Thanks for the input. One more question. My shiny clean barrel with the mirror like polished ramp now looks like anodized aluminum. Still shiny but black. Should I try jewlers rouge to try to clean that oxidation off, or will it still be fine?


----------



## Steve M1911A1 (Feb 6, 2008)

Crocus cloth (rouge-impregnated-cloth "sandpaper") works quite well.
Just wrap a strip of it around a piece of dowel, and go to it.
Keep the dowel flat against the feed ramp, so you don't change the feed ramp's shape.
Wrap it around a flat stick, for the barrel itself.


----------



## jtguns (Sep 25, 2011)

What Steve said, I have shot aguila Ammo in another caliber and it is very dirty also the stuff I had an oily feel to it.


----------



## RobertS (Jan 7, 2016)

Since you're being told to try other ammo, if you can use FMJ, I'd recommend Blazer Brass.

I tend to shoot Remington UMC for cheapness, but that comes at the price of dirty powder. Blazer Brass burns cleaner.


----------



## dominic135 (Apr 13, 2016)

That's a new idea for me. Thanks for letting me know about it.
I have since gone at the ramp with a dremel tool with a brass wire wheel.
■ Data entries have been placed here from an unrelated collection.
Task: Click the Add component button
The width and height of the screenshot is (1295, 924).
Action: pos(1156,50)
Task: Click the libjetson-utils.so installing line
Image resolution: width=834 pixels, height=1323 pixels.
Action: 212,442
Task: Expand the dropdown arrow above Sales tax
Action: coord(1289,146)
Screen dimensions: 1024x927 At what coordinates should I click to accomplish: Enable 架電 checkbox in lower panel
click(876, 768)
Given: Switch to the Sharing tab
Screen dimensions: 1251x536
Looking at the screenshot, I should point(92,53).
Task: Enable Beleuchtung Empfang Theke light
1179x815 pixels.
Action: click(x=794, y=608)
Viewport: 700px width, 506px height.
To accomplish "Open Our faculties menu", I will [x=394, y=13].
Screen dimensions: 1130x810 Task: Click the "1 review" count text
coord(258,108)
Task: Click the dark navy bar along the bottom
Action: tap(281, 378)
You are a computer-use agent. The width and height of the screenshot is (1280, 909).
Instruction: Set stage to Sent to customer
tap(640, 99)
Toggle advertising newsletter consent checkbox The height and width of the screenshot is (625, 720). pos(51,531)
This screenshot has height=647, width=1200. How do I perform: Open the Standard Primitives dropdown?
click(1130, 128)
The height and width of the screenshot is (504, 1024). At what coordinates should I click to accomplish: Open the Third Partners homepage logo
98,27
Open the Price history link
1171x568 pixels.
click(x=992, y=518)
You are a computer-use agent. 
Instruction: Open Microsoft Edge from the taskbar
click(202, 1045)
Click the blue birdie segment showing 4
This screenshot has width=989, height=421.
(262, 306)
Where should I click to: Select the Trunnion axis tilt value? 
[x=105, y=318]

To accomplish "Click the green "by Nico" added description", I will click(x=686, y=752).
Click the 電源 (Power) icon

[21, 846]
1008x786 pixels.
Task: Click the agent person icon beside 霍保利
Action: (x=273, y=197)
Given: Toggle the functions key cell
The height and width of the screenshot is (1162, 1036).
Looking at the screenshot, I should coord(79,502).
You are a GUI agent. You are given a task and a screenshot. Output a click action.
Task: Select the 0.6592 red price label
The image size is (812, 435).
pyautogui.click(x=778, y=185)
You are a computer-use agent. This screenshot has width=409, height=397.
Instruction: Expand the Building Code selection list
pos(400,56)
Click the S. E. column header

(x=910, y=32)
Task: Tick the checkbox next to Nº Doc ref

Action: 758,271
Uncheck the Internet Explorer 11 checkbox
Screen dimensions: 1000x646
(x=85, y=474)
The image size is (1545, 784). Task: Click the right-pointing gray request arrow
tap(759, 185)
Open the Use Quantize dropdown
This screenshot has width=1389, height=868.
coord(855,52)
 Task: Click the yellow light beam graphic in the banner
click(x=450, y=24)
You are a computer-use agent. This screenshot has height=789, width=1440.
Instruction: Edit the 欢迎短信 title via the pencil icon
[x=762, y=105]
This brought the ramp back to a shiny gray but the outer barrel and frankly, just about every metal component is now a shiny black... almost an anodized gloss! is there any chemical that can remove this or do I use rouge on a Q-tip?


----------



## Steve M1911A1 (Feb 6, 2008)

Dremel tools and wire wheels are the wrong way to polish a feed ramp.
You can very easily over-polish, and change the shape or dimensions of the feed ramp.
You can even "dig a hole" in it.

That's why I suggested that you use crocus cloth and a dowel segment.
That method will never do any damage.


----------



## Spike12 (Dec 10, 2008)

Steve M1911A1 said:


> Dremel tools and wire wheels are the wrong way to polish a feed ramp.
> You can very easily over-polish, and change the shape or dimensions of the feed ramp.
> You can even "dig a hole" in it.
> 
> ...


I'm with Steve right up to the crocus cloth part. My understanding of that stuff makes it WAY too course for that. One thing you do NOT want to do is modify the feed ramp other than lightly polishing it.

In order for a pistol to function the lips on the mag has to be in good order to provide correct timing to the feeding process. Go changing the feed ramp, another critical part of the feeding timing process and you'll make problems you can't fix.

I've always used a metal polish and a finger or if things needed more than that; use 600-800grit wet/dry sand paper with some oil. Remember: you can't put back metal that you already removed.

Understanding that then you can certainly understand why a Dremel tool has no place around your gun and the feed ramp in particular. Not only no, HELL NO!

As far as the ammo you're using and the problems you're having; I've shot some of their .22 stuff and it was way dirty even for .22. Try not to use the cheapest you can find and things will work better.


----------